Так. И что она раньше говорила? Здешние дети.
Она почувствовала, как ноги ее сознания под ней разъехались, и она свалилась в более личные мысли, ждавшие, чтобы ее подхватить. Ньют был, точно, ничего. А насчет провождения с ним всех своих дней – что ж, он не будет рядом достаточно долго, чтобы начать раздражать.
Радио говорило о тропических лесах в Южной Америке.
Новых.
Начал идти град.
Ледяные пули разрывали листья вокруг Них, когда Адам вел их в карьер.
Пес, скуля, крался следом, зажав хвост между ног.
«Это нечестно, – думал он. – Когда я уже почти привык ловить крыс. Когда я почти разобрался с проклятой германской овчаркой по ту сторону дороги. Теперь Он собирается всему этому положить конец, и я опять вернусь к горящим глазам и погоням за потерянными душами. Где в этом смысл? Они не сопротивляются, и никакого вкуса у них нет…»
Венслидэйл, Брайан и Пеппер думали вовсе не так связно. Они всего лишь чувствовали, что не следовать за Адамом так же невозможно, как летать; попытка сопротивляться силе, ведущей их вперед, приведет к множеству сломанных ног, и им все равно придется ползти следом.
Адам и вовсе не думал. Что-то открылось в его сознании и полыхало.
Он усадил их на коробку.
– Здесь мы будем в безопасности, – бросил он.
– Э, – попытался Венслидэйл, – ты не думаешь, что наши матери и отцы…
– Насчет них не волнуйся, – откликнулся Адам высокомерно. – Я могу новых сделать. И никаких укладываний в постель к полдесятому тогда уж точно не будет. Если не хочешь, можешь вообще в постель не ложиться. Или комнату в порядок приводить, или что-то такое. Просто предоставьте все мне, и все будет здорово. – Он им маниакально улыбнулся. – Ко мне несколько новых друзей скоро придут, – сообщил он доверительно. – Вам они понравятся.

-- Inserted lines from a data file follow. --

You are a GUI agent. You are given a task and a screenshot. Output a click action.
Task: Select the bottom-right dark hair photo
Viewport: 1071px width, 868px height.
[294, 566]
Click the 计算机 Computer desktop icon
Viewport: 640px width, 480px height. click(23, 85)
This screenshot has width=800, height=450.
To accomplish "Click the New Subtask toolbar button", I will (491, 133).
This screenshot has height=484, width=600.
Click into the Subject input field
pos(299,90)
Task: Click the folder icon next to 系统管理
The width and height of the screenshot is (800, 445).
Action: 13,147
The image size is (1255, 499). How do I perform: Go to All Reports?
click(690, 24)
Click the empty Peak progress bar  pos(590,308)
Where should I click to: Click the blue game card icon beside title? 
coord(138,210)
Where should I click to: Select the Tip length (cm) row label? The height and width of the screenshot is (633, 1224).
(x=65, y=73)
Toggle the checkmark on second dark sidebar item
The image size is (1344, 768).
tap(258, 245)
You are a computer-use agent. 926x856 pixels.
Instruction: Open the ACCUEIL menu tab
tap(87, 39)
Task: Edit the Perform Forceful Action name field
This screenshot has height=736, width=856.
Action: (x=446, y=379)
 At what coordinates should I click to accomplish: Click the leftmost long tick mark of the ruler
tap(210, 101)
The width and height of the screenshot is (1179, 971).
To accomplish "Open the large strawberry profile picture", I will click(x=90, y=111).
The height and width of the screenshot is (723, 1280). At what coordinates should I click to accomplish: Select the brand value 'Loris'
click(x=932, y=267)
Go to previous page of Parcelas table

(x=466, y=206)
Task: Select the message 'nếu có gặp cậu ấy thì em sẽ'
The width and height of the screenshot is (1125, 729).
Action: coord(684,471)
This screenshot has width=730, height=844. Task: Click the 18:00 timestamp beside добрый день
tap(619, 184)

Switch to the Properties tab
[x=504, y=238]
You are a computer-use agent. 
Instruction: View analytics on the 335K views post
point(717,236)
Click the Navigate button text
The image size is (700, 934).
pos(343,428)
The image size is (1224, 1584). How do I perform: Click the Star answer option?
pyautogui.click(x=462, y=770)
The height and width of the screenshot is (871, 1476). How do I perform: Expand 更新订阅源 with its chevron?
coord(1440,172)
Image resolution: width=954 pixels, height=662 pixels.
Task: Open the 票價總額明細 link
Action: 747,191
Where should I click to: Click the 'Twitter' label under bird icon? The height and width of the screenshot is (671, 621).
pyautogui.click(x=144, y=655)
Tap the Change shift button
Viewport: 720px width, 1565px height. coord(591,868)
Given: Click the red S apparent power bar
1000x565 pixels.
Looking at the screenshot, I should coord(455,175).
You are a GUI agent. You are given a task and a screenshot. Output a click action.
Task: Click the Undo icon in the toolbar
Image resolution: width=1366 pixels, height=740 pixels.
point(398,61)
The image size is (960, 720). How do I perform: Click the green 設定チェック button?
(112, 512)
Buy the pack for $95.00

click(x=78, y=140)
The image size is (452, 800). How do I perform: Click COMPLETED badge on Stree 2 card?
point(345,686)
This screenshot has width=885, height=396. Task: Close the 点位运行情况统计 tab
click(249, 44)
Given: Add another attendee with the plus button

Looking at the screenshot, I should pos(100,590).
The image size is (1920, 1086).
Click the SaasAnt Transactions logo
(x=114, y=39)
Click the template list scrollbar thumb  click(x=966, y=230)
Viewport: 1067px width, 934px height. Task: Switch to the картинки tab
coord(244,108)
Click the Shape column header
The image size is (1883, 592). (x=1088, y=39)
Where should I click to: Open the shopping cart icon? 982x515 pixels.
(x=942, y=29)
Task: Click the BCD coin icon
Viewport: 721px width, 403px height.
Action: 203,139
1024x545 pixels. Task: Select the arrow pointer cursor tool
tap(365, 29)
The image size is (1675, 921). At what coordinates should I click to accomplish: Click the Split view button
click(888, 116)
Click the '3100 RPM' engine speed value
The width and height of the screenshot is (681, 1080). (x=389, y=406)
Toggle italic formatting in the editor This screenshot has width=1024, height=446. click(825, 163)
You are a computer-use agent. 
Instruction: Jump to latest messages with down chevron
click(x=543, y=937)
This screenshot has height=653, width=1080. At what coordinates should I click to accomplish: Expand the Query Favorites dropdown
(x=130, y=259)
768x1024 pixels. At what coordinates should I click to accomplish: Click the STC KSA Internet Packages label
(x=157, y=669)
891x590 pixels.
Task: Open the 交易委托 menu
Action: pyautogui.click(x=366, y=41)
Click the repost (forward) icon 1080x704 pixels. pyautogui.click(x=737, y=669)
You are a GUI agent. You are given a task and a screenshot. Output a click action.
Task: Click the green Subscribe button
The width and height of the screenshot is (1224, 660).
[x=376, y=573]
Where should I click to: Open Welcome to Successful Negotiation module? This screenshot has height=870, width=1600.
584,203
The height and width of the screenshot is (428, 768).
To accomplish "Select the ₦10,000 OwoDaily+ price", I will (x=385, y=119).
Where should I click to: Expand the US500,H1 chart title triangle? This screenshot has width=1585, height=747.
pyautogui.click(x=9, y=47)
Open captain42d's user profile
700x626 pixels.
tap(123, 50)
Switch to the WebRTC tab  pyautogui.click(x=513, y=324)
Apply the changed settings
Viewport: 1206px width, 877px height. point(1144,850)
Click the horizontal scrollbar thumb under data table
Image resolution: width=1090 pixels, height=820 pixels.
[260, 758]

– Но… – начал было Венслидэйл.
– Вы только подумайте о том замечательном, что будет после, – с энтузиазмом прервал его Адам. – Америку сможете наполнить всякими новыми ковбоями, индейцами, полицейскими, гангстерами, героями мультиков, пришельцами из космоса и другими штуками. Разве это не чудесно будет?
Венслидэйл несчастно поглядел на двух других. Они все думали одну мысль, которую ни один из них даже в нормальное время не смог бы сносно произнести. Грубо говоря, она была такова – когда-то были настоящие ковбои и гангстеры, и это было здорово. И всегда будут ковбои и гангстеры понарошку, и это тоже было здорово. Но настоящие ковбои и гангстеры понарошку, которые были живые и неживые и могли быть положены обратно в коробку, когда они тебе надоедали – это, казалось им, было вовсе не здорово. Смысл игр в гангстеров, ковбоев, пришельцев и пиратов был в том, что можно было прекратить ими быть и пойти домой.
– Но прежде всего этого, – добавил Адам, – мы уж им всем покажем…
На площадке росло дерево. Оно не было очень большим, листья у него были желтыми, и свет, который оно получало через возбуждающе драматическое затемненное стекло, был неправильным светом. И оно жило на большем количестве наркотиков, чем олимпийский атлет, и в ветвях висели громкоговорители. Но это было дерево, и если полузакрыть глаза и глядеть на него сквозь искусственный водопад, можно было почти поверить, что смотришь на больное дерево сквозь туман слез.
Джейми Хернез любил под ним есть свой ланч. Начальник наорал бы на него, если бы узнал, но Джейми вырос на ферме, ферма эта была достаточно хороша, и он любил деревья и не хотел переезжать в город, но что он мог сделать? Эта работа не была плохой, а деньги были такими, о каких его отец и не мечтал. Дед его вообще о деньгах не мечтал. До пятнадцати лет он даже и не знал, что такое деньги. Но были времена, когда деревья были нужны, и горько, думал Джейми, что дети его вырастут, думая о деревьях, как о дровах, а внуки его будут думать о них, как об истории.
Но что можно было сделать? Где были деревья, теперь были большие фермы, где были маленькие фермы, теперь были площади, а где были площади, были по прежнему площади, и так жизнь и шла.